__EXERCISE 1__:
In the passage on desertification in Mauritania, what did the border established at independence restrict?
__EXERCISE 2__:
Extend the passage on desertification in Mauritania beyond its final sentence.

__GIVEN TEXT__:
A political change in Mauritania was largely responsible for the desertification that began there in the 1960s. Prior to Mauritania’s gain of independence in 1960, Mauritanian pastoralists could freely move south into Senegal during times of drought. The border established at the time that independence was gained restricted these traditional movements. This blockage increased competition for the limited forage available and resulted in overgrazing during times of drought. The consequence was a general decline in nomadic pastoralism, or livestock rearing, and an increase in Mauritania’s urban population.

__STORED DATA__:
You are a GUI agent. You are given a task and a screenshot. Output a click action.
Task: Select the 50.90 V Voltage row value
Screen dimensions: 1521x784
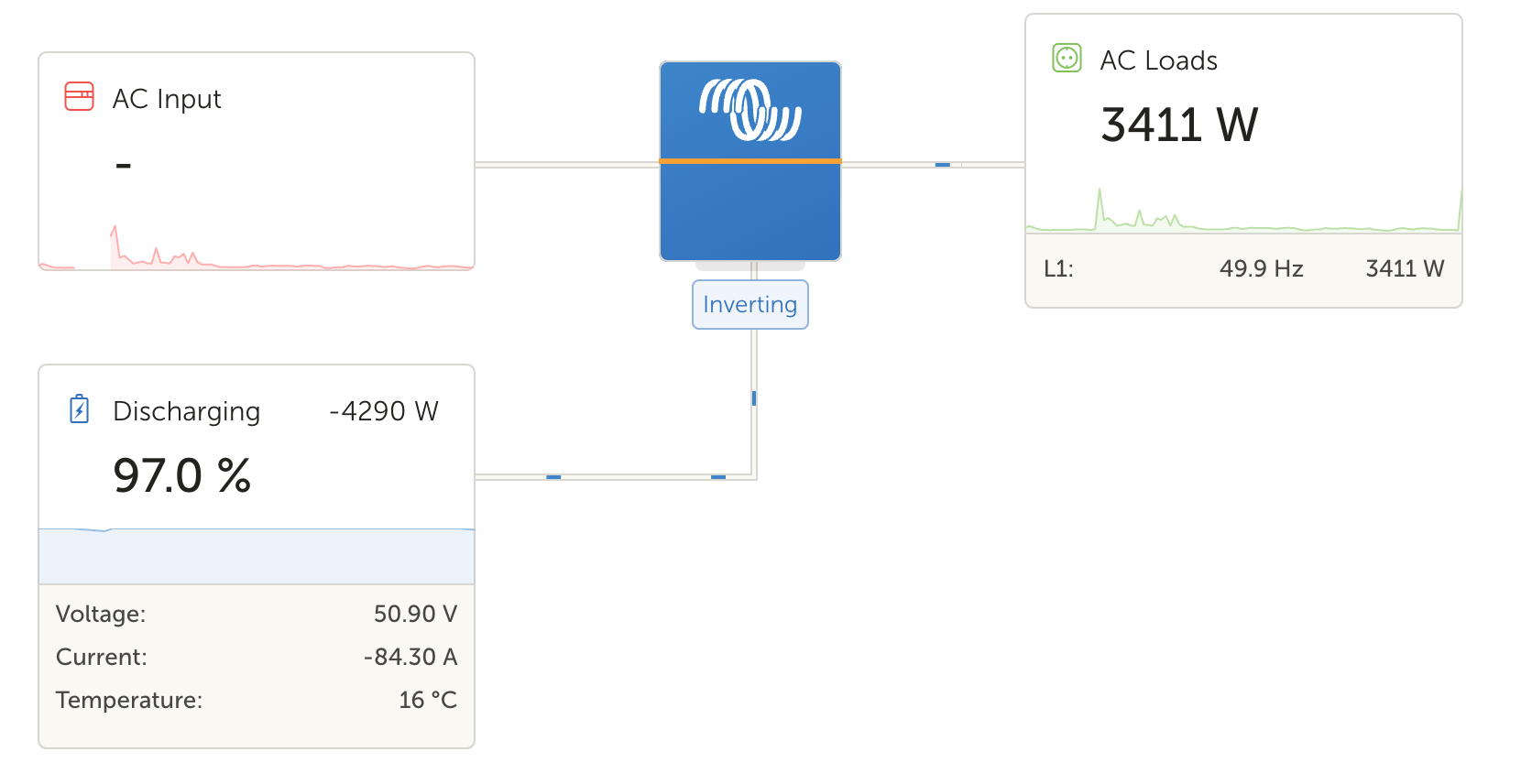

__FINAL RESULT 1__:
It restricted the traditional movements of Mauritanian pastoralists south into Senegal during times of drought.

__FINAL RESULT 2__:
Cultivation of the land, especially overcultivation or the introduction of nonnative plant species, can lead to the loss of topsoil and degradation of the soil. Before the Dust Bowl in the 1930s, high wheat prices and favorable climatic conditions in the Midwestern United States encouraged early 20th-century settlers to convert native grasslands to cropland. The native grasses had held the fine-grained soil in place in spite of recurrent droughts and strong winds. The crops planted by the settlers, however, were adapted to neither drought nor wind. When the drought came in the 1930s, the crops failed. Without the cover of crops to protect the soil, the soil began to blow away. In many places, 8 to 10 cm (3 to 4 in) of topsoil vanished in the wind. When the rains returned, the farms were less productive due to the loss of much of their nutrient-rich topsoil. The crop failures and subsequent declines in production ruined many farms. As in other arid lands, many families had few options other than migration. Those people who remained adopted new soil conservation practices, and they were also protected by a new system of government crop subsidies and insurance.


III.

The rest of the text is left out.